En cuanto a la situación interna en Palestina, hay que recordar que el presidente Abás suspendió las elecciones que estaban previstas para el pasado 22 de mayo, temeroso de que Hamas se hiciera con el gobierno palestino. Estas elecciones hubieran sido las primeras en quince años. Desde 2007, cuando Hamás se hizo con el control de la Franja de Gaza, Fatah y Hamás se han mantenido enfrentados. La rapidez con que, tras aquellas elecciones, Hamas fue calificada como grupo terrorista por la Unión Europea y Estados Unidos dificultó a su vez la unidad con Fatah, impulsando incluso la división de esta última en tres facciones. El temor de Fatah a perder las elecciones ante el creciente apoyo del pueblo palestino a Hamas explica la negativa israelí a que los comicios pudieran celebrarse también en Jerusalén. Ello brindó a Hamas, no solo la oportunidad de denunciar ese gesto como una nueva traición al pueblo palestino, y con ello una justificación añadida para reforzar su nuevo liderazgo, con un nuevo ataque a Israel.

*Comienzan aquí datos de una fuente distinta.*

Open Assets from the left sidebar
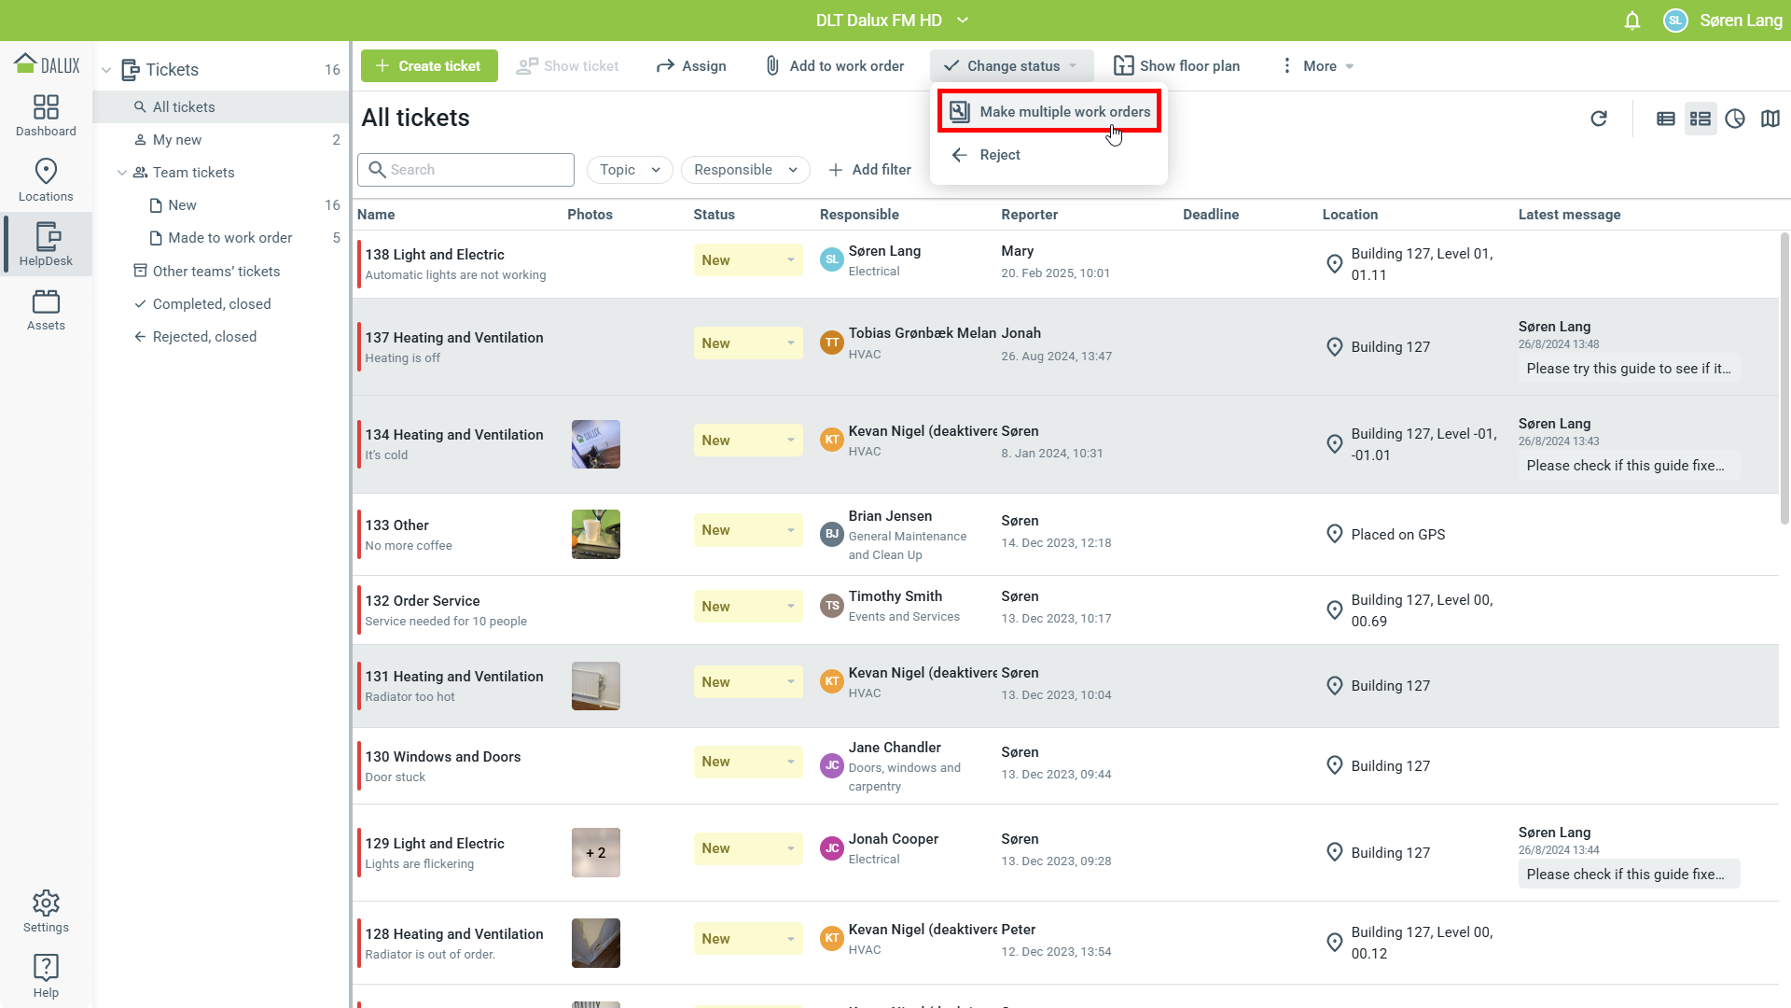1791x1008 pixels. 46,310
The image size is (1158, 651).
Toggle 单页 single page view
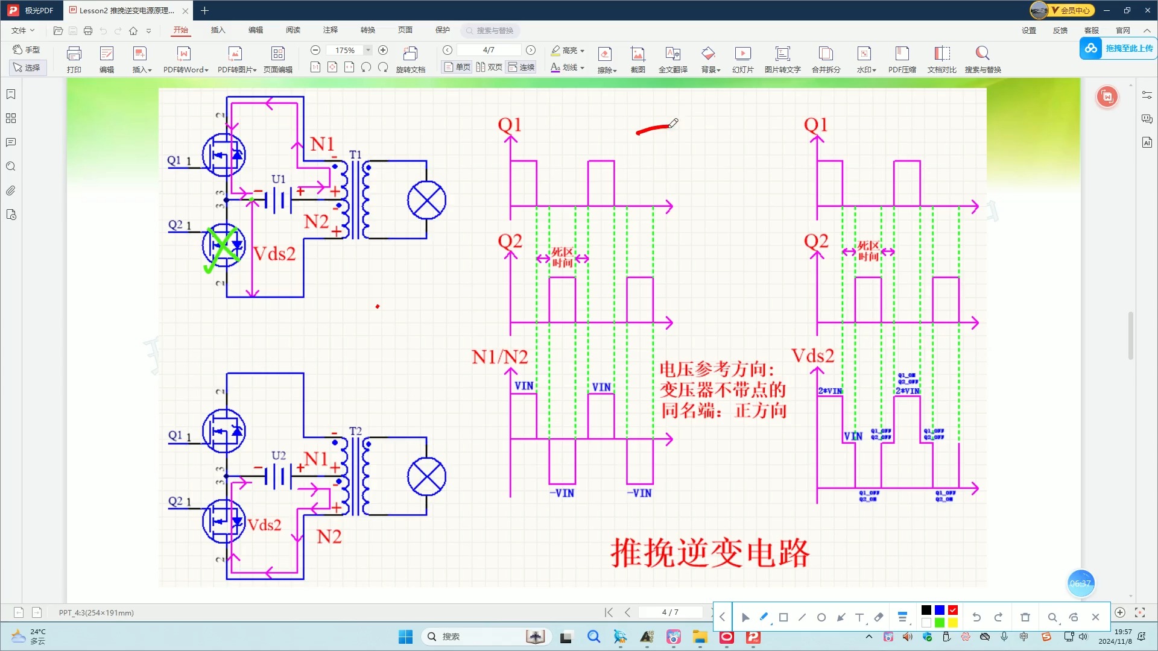[457, 67]
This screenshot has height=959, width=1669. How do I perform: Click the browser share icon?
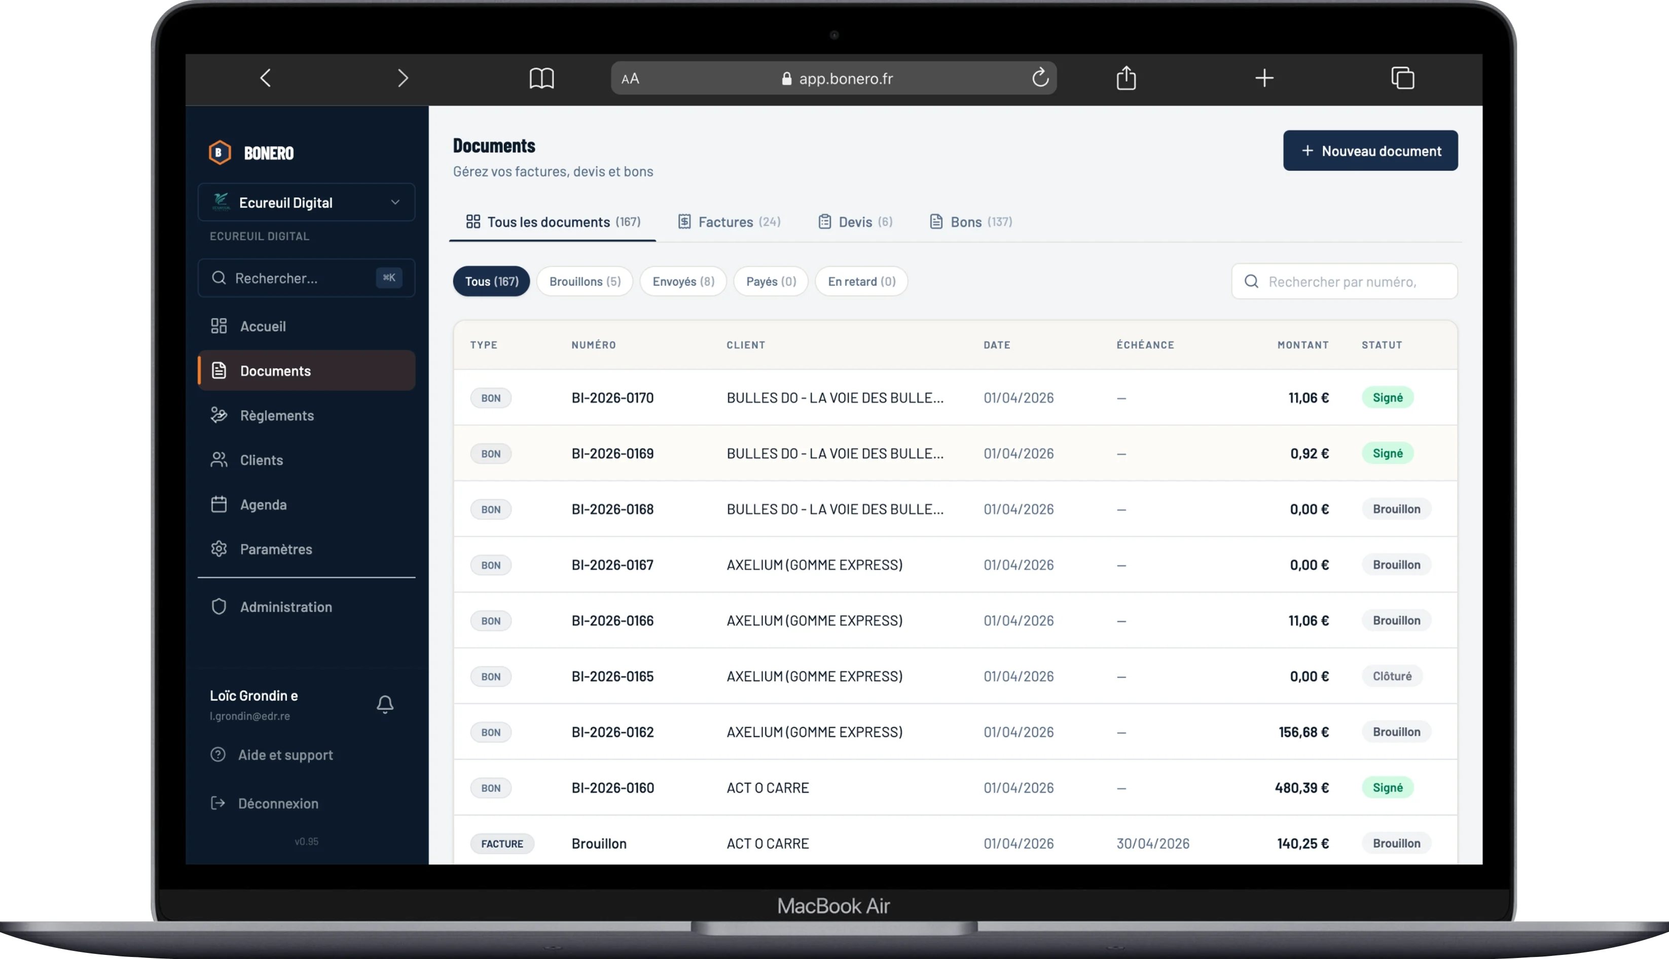tap(1126, 78)
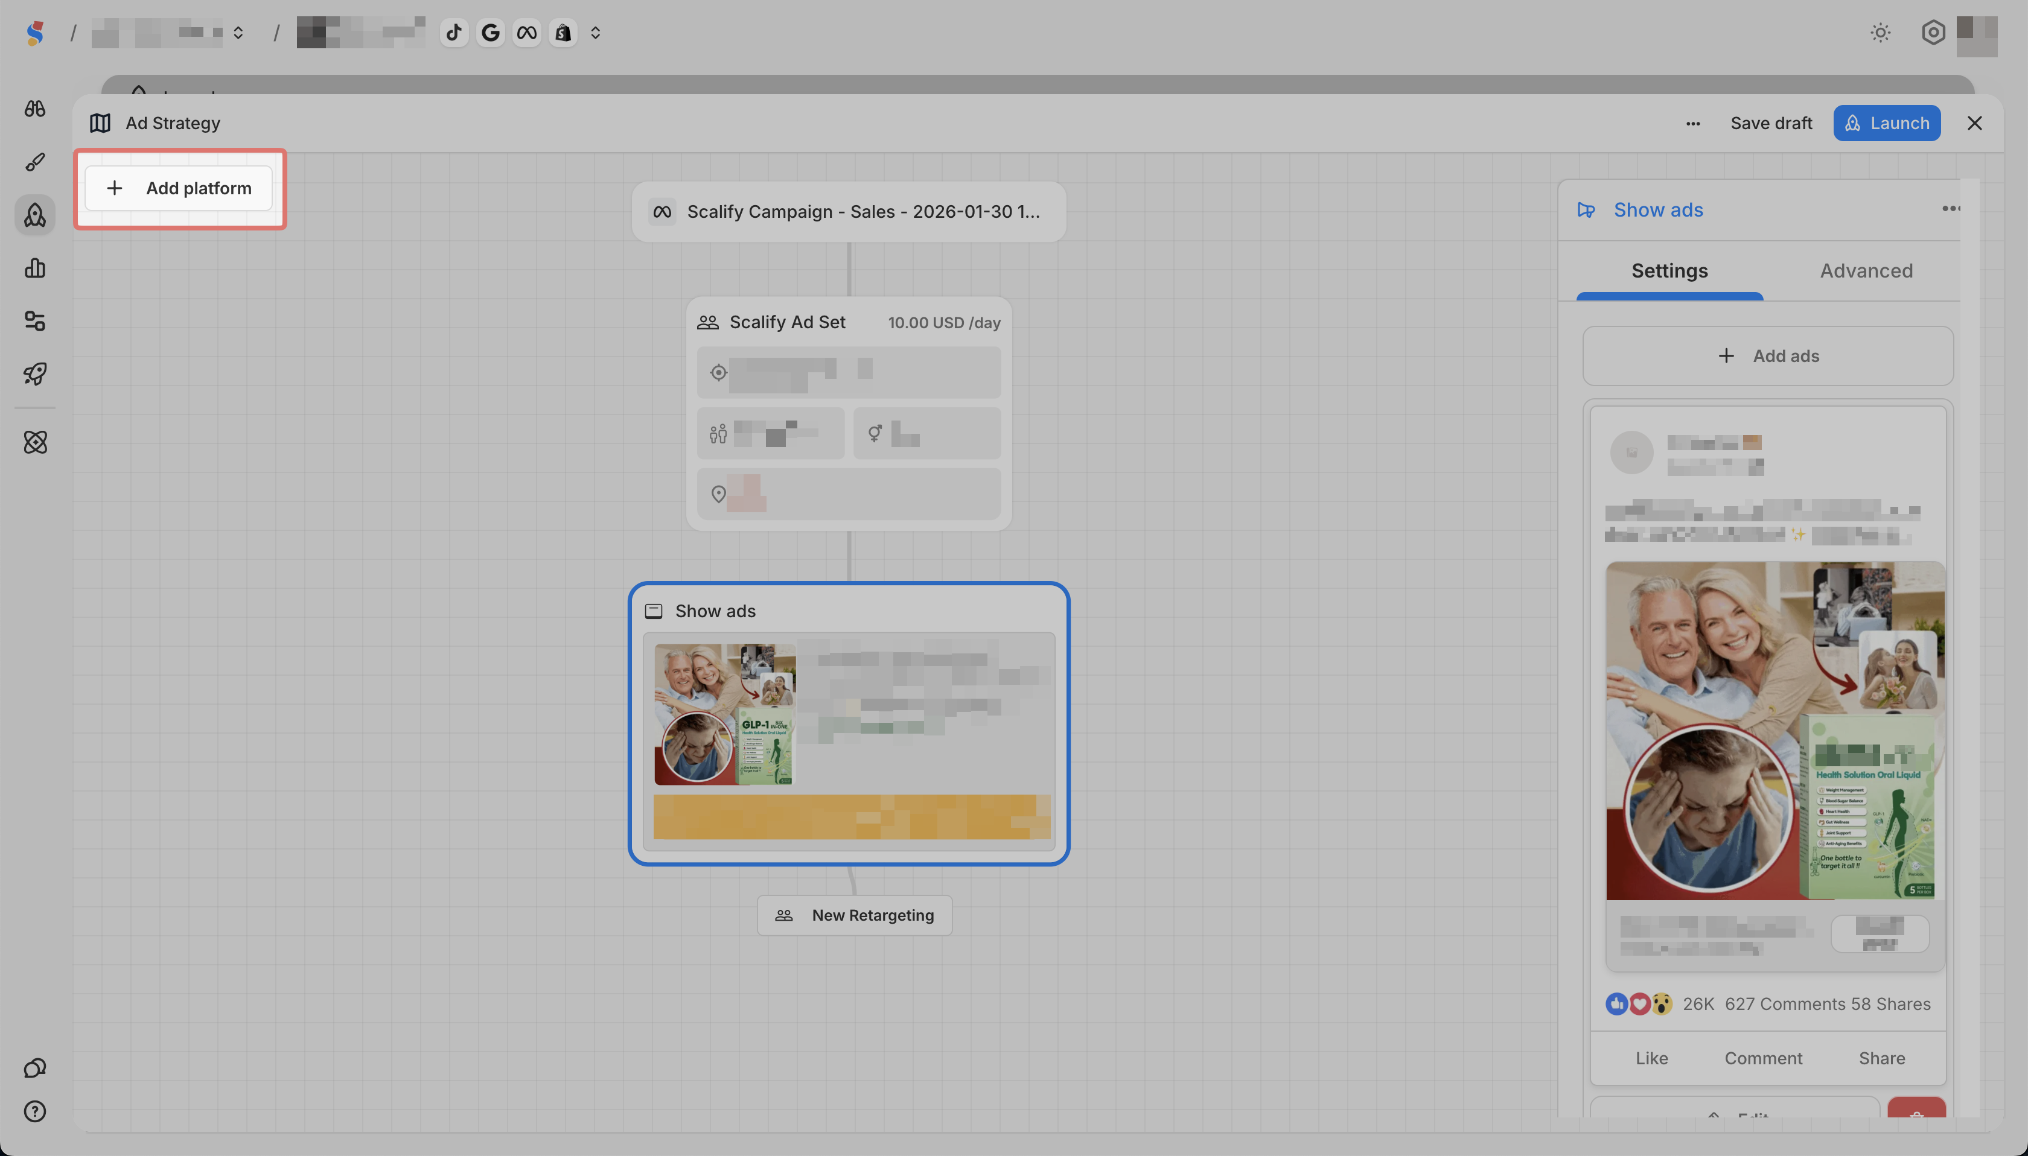Click the New Retargeting node button
Screen dimensions: 2028x1156
coord(854,915)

Esa es la realidad de lo ocurrido. El recurso a la violencia, con tan concentrada y espectacular intensidad en apenas unos días, estaba condenado a agotarse en sí mismo. La relación de fuerzas y la complicada geometría política de la región impiden al pueblo palestino modificar drásticamente la situación. Toda esa violenta puesta en escena, observada con indiferencia por el resto del mundo, obedecía a razones estrictamente internas, y más allá del dolor que ha producido a la población y la destrucción de infraestructuras críticas en Gaza, ha producido, tristemente, los rendimientos inmediatos que ambas partes en el conflicto esperaban obtener. Todo ello a la espera de que se sientan plenamente, para bien y para mal, los efectos de la era Trump.